When speech is detected, the background track is automatically lowered by -12 dB so narration stays clear.

What is ducking?

Ducking comes from radio: the DJ's mic lowers the music whenever they speak. Bom's editor uses whisper.cpp VAD (Voice Activity Detection) to find voice segments and a sidechain compressor to drop the music.

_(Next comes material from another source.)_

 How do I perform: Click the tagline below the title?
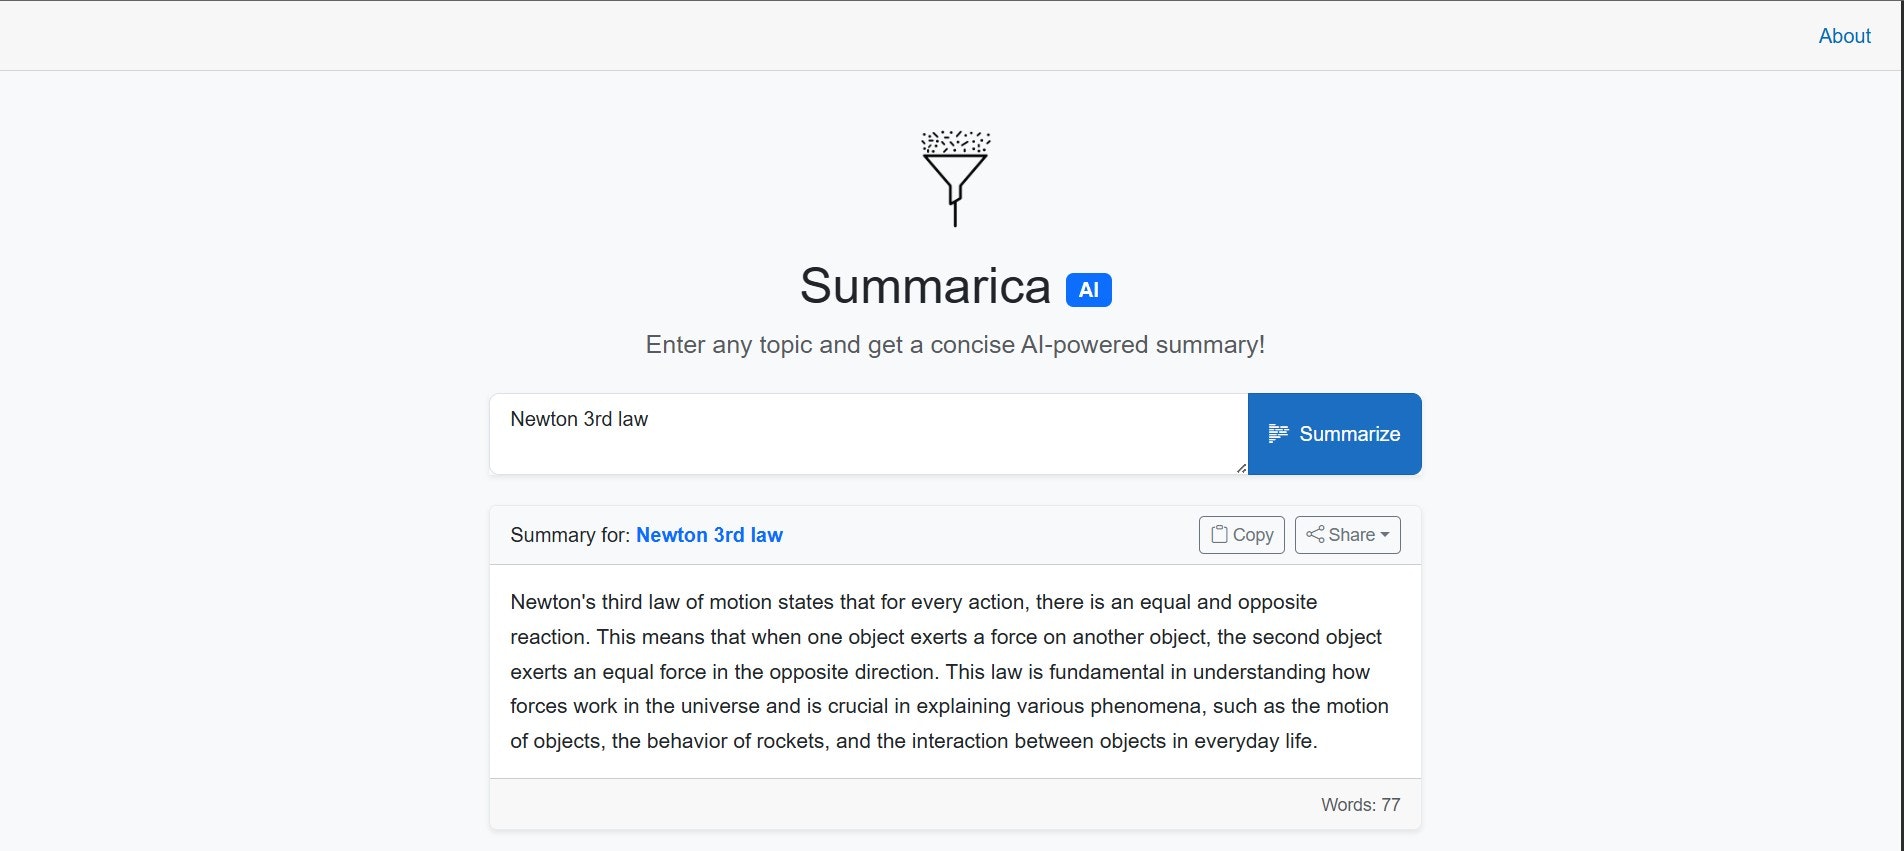pos(955,344)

  • No manual keyframes required.
  • Multiple voice tracks are handled per-source.
  • Detection is visualised as a volume envelope on the track.

Enable / disable

  1. Select the background music track.
  2. Toggle "Auto-Ducking" in the right inspector.
  3. In the "Source" dropdown, pick which voice track to listen to (default: all voice tracks).
Global default

Settings → Video Editor lets you set the default ON/OFF state for new projects.

Parameters

  • Threshold (default -30 dB) — minimum volume considered "voice"
  • Attack (default 50 ms) — how fast the music drops when voice begins
  • Release (default 250 ms) — how fast it recovers after voice ends
  • Reduction (default -12 dB) — how much to drop
  • Hold (default 200 ms) — ignore short gaps shorter than this
Recommended

Narration documentary: Reduction -10 dB / Release 400 ms. Fast talk show: Reduction -15 dB / Release 150 ms.

Manual override

To tweak a specific region or disable ducking in one section, right-click the track → "Convert to keyframes". The auto envelope becomes editable keyframes.

Limits & caveats

  • Background noise (HVAC, traffic) may be mistaken for voice. Raise the Threshold.
  • Song lyrics also count as voice. Disable auto-ducking when scoring over vocal music.
  • Pauses under 300 ms (breaths, fillers) are ignored.
  • Detection accuracy drops below 16 kHz sample rate.